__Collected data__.
--*--

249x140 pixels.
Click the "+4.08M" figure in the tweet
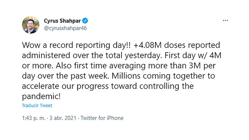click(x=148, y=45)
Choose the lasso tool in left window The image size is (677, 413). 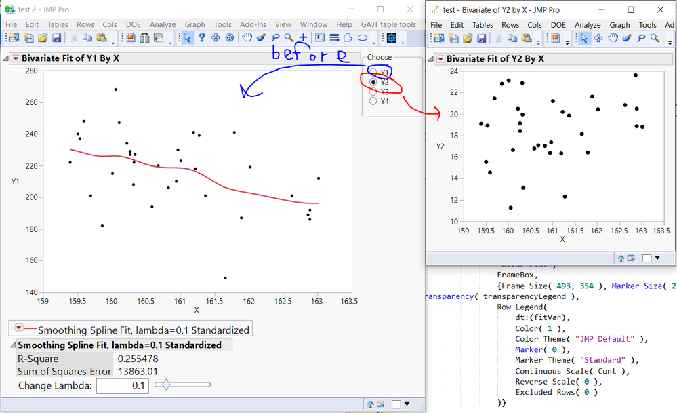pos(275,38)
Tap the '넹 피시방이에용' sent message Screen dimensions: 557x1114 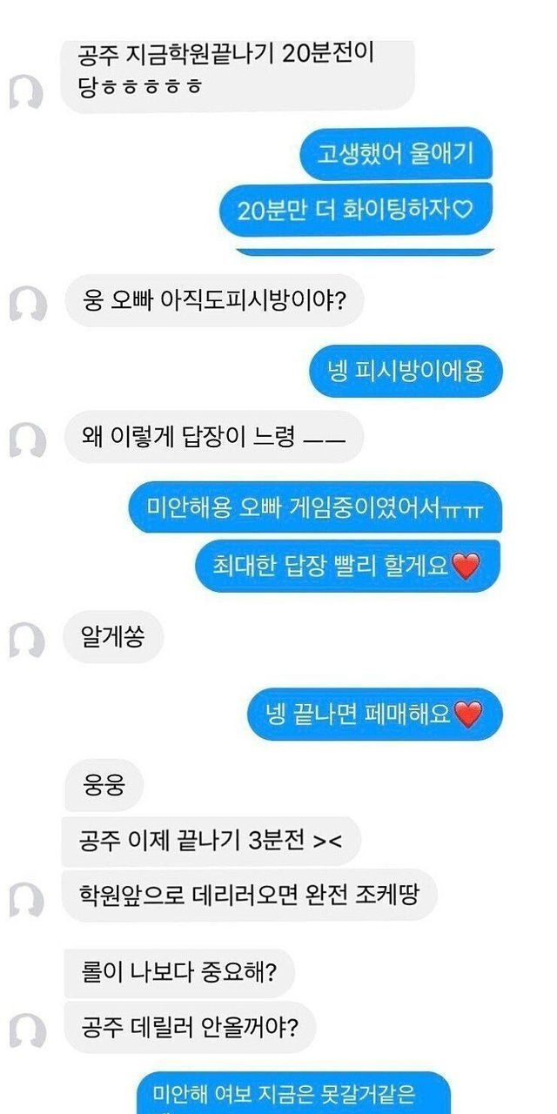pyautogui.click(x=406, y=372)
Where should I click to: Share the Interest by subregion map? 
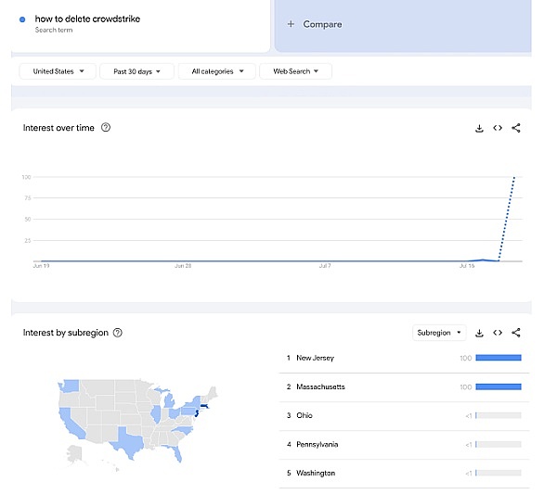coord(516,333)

--*--

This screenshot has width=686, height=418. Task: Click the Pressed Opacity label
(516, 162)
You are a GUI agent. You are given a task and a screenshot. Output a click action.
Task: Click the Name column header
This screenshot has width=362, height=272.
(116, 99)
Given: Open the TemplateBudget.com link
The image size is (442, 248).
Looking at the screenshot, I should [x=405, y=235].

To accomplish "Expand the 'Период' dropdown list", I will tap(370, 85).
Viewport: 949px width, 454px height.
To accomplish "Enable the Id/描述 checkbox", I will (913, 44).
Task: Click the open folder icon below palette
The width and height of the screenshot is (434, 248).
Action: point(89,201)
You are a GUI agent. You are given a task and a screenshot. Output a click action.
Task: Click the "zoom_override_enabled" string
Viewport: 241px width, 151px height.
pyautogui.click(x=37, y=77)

--*--

__Exercise__.
Take every line from the data above that holds "will" and copy it out.

__Answer space__.
To accomplish "Expand the 'Период' dropdown list", I will tap(370, 85).
To accomplish "Enable the Id/描述 checkbox", I will (913, 44).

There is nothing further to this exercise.